A proposito: come ti sembra il modo di raccontare il medio oriente, e Israele in particolare, da parte dei media italiani? Ed è vero che diamo troppo poco spazio alle notizie che provengono dal mondo?

Ormai del conflitto tra Israele e palestinesi se ne parla pochissimo; tieni conto che i corrispondenti da Gerusalemme sono scesi del 75%. D’altra parte, se a poca distanza da Israele c’è la Siria, con un’enorme emergenza umanitaria e politica, si capisce che l’interesse dei media si sposta. Per il resto, non credo che noi siamo più provinciali degli altri. Anche se è ovvio, la gente legge più volentieri del vicino di casa, che di quello che succede più lontano.

Il presidente Mattarella con il premier Draghi

Per venire a casa nostra: a tuo avviso l’elezione del presidente della Repubblica sarà guardata con interesse dagli altri Stati? In altre parole, quanto contiamo nello scenario internazionale?

In questa fase è ancora presto. Direi che la figura del capo dello Stato è di essere una garanzia. In Europa si vuole una figura che garantisca i valori europei, soprattutto nel caso che dovessero arrivare al governo le destre.

Ma è vero che le scelte di un paese possono essere influenzate dall’esterno?

In un certo senso sì. Ovviamente non c’è nessun complotto. Qui a Bruxelles però mi rendo conto che siamo inseriti in un sistema di relazioni che ogni giorno decidono sulla nostra vita quotidiana, dalle piccole cose a quelle fondamentali. Quindi, politici e funzionari si rendono conto, venendo in Europa, di ciò che è considerato accettabile e di ciò che non lo è, e questo ha una sua influenza sulla politica nazionale.

il libro scritto da Renato Coen con Federica De Sanctis

Un’ultima domanda. Tu sei ebreo; secondo te questo incide nel tuo approccio al modo di fare giornalismo?

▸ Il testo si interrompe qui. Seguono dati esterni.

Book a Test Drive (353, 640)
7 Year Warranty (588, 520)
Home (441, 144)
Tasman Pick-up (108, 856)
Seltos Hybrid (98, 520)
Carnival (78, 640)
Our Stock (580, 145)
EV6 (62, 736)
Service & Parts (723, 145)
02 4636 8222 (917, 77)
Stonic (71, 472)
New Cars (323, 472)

Premetto che esistono eccellenti giornalisti ebrei, e pessimi giornalisti ebrei (cosa che vale anche per tutti gli altri). A parte questo, non lo so se il mio modo di fare giornalista è differente; posso dirti però che la mia identità ebraica è molto presente, per come io la concepisco: come una costante attenzione alla minoranza, un’attenzione ai bisogni dei più deboli, una difesa della laicità. I miei genitori mi hanno insegnato cosa significa essere ebrei osservanti, ma anche l’importanza della separazione della sfera religiosa interiore da quella esteriore. E poi credo che l’informarsi, il leggere, il non seguire l’onda, sia fondamentale. Questa è la mia identità, e questo è il mio approccio alla professione.